• [To do]
Beginning with the first line below, please repeat the material exactly, ending with the line that includes "Task: Tap the".

• [Records for this exercise]
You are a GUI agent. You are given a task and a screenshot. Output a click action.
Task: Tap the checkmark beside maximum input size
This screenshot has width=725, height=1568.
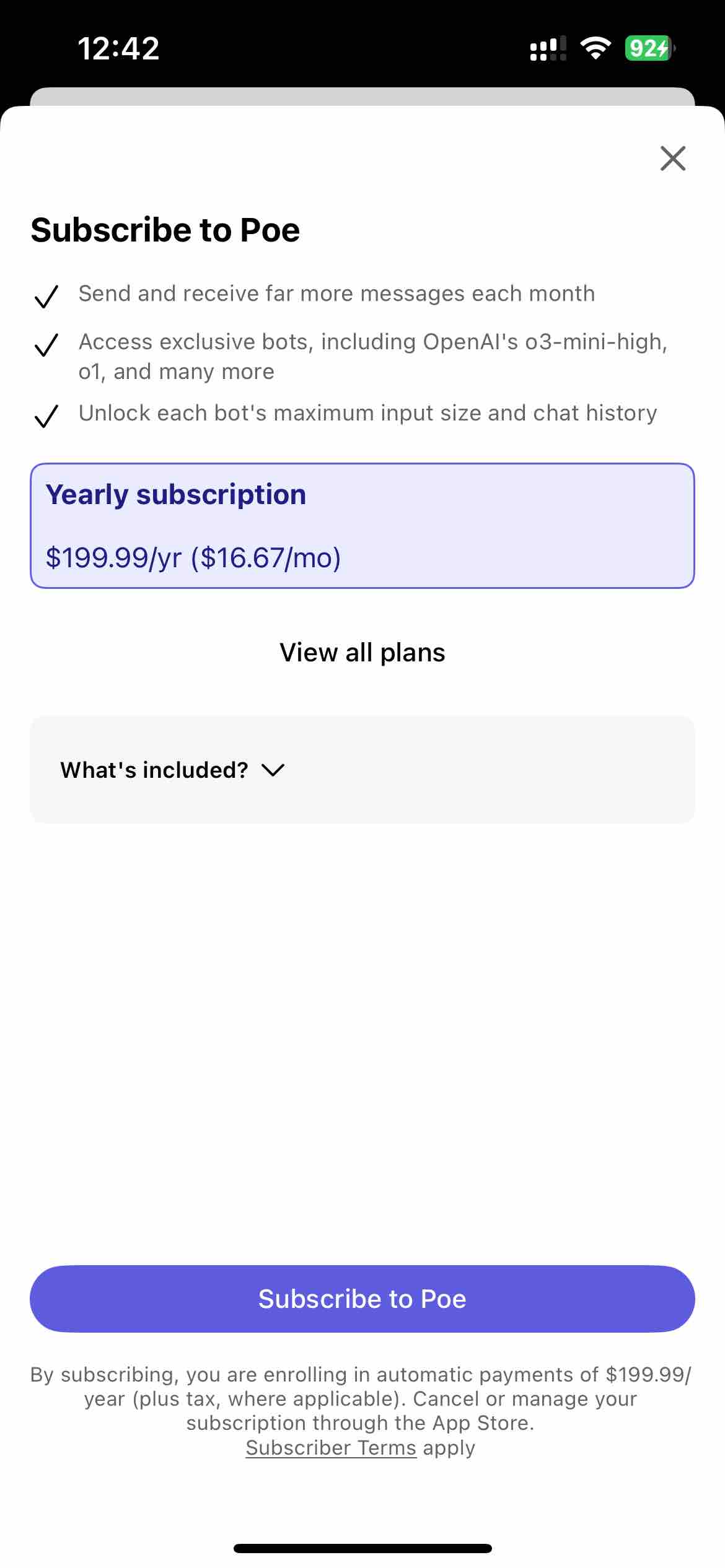click(46, 416)
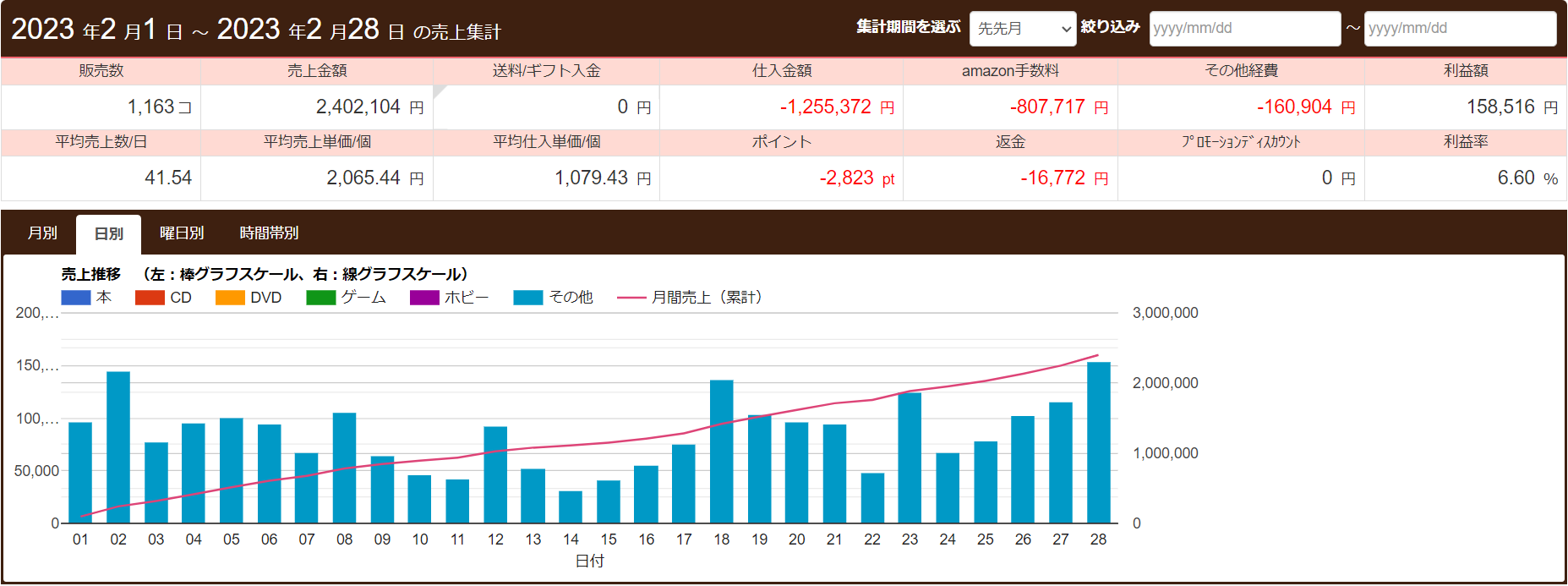The height and width of the screenshot is (586, 1568).
Task: Click the 送料/ギフト入金 cell corner triangle
Action: pyautogui.click(x=438, y=90)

• [Written response]
You are a GUI agent. You are given a task and a screenshot. Output a click action.
Task: Tap the checkmark beside maximum input size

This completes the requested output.